IUPRAI LOGO
ICVGIP 2024
IIIT-Bangalore | 13th to 15th December, 2024
Accepted Symposium Papers

We are excited to showcase the accepted Symposium papers for presentation at ICVGIP 2024. Explore the full list of accepted papers below, and join us at the conference to engage with the authors!
The list doubles as a Detailed Technical Program so Authors will know which time slot their presentation is according to the Conference Program.
For list of Accepted Regular Papers jump here.
For list of Accepted Tiny Papers jump here.
For list of Vision India Session Papers jump here.

Young Researcher's Symposium

171: Graph-Based Multi-Modal Sensor Fusion for Autonomous Driving

Depanshu Sani , IIIT-Delhi
Saket Anand , IIIT-Delhi


Abstract: The growing demand for robust scene understanding in mobile robotics and autonomous driving has highlighted the importance of integrating multiple sensing modalities. By combining data from diverse sensors like cameras and LIDARs, fusion techniques can overcome the limitations of individual sensors, enabling a more complete and accurate perception of the environment. We introduce a novel approach to multi-modal sensor fusion, focusing on developing a graph-based state representation that supports critical decision-making processes in autonomous driving. We present a Sensor-Agnostic Graph-Aware Kalman Filter [3], the first online state estimation technique designed to fuse multi-modal graphs derived from noisy multi-sensor data. The estimated graph-based state representations serve as a foundation for advanced applications like Multi-Object Tracking (MOT), offering a comprehensive framework for enhancing the situational awareness and safety of autonomous systems. We validate the effectiveness of our proposed framework through extensive experiments conducted on both synthetic and real-world driving datasets (nuScenes). Our results showcase an improvement in MOTA and a reduction in estimated position errors (MOTP) and identity switches (IDS) for tracked objects using the SAGA-KF. Furthermore, we highlight the capability of such a framework to develop methods that can leverage heterogeneous information (like semantic objects and geometric structures) from various sensing modalities, enabling a more holistic approach to scene understanding and enhancing the safety and effectiveness of autonomous systems.
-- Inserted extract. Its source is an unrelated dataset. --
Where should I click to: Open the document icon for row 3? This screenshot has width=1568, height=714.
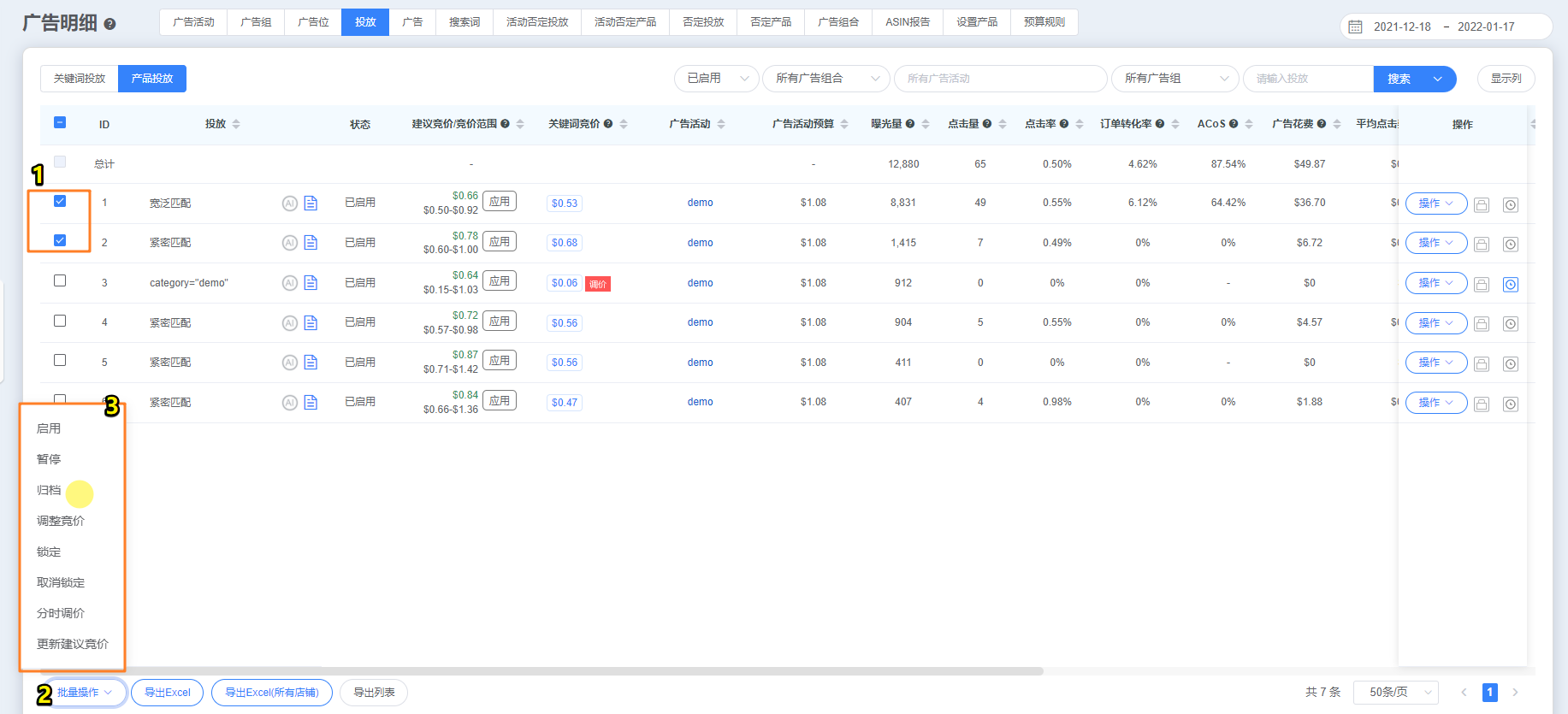click(x=311, y=283)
180: Exploiting Contextual Uncertainty of Visual Data for Efficient Training of Deep Models

Sharat Agarwal , IIIT-Delhi


Abstract: Objects, in the real world, rarely occur in isolation and exhibit typical arrangements governed by their independent utility, and their expected interaction with humans and other objects in the context. For example, a chair is expected near a table, and a computer is expected on top. Humans use this spatial context and relative placement as an important cue for visual recognition in case of ambiguities. Similar to human's, DNN's exploit contextual information from data to learn representations. Our research focuses on harnessing the contextual aspects of visual data to optimize data annotation and enhance the training of deep networks. Our contributions can be summarized as follows: (1) We introduce the notion of contextual diversity for active learning CDAL and show its applicability in three different visual tasks semantic segmentation, object detection and image classification, (2) We propose a data repair algorithm to curate contextually fair data to reduce model bias, enabling the model to detect objects out of their obvious context, (3) We propose Class-based annotation, where contextually relevant classes are selected that are complementary for model training under domain shift. Understanding the importance of well-curated data, we also emphasize the necessity of involving humans in the loop to achieve accurate annotations and to develop novel interaction strategies that allow humans to serve as fact-checkers. In line with this we are working on developing image retrieval system for wildlife camera trap images and reliable warning system for poor quality rural roads. For large-scale annotation, we are employing a strategic combination of human expertise and zero-shot models, while also integrating human input at various stages for continuous feedback.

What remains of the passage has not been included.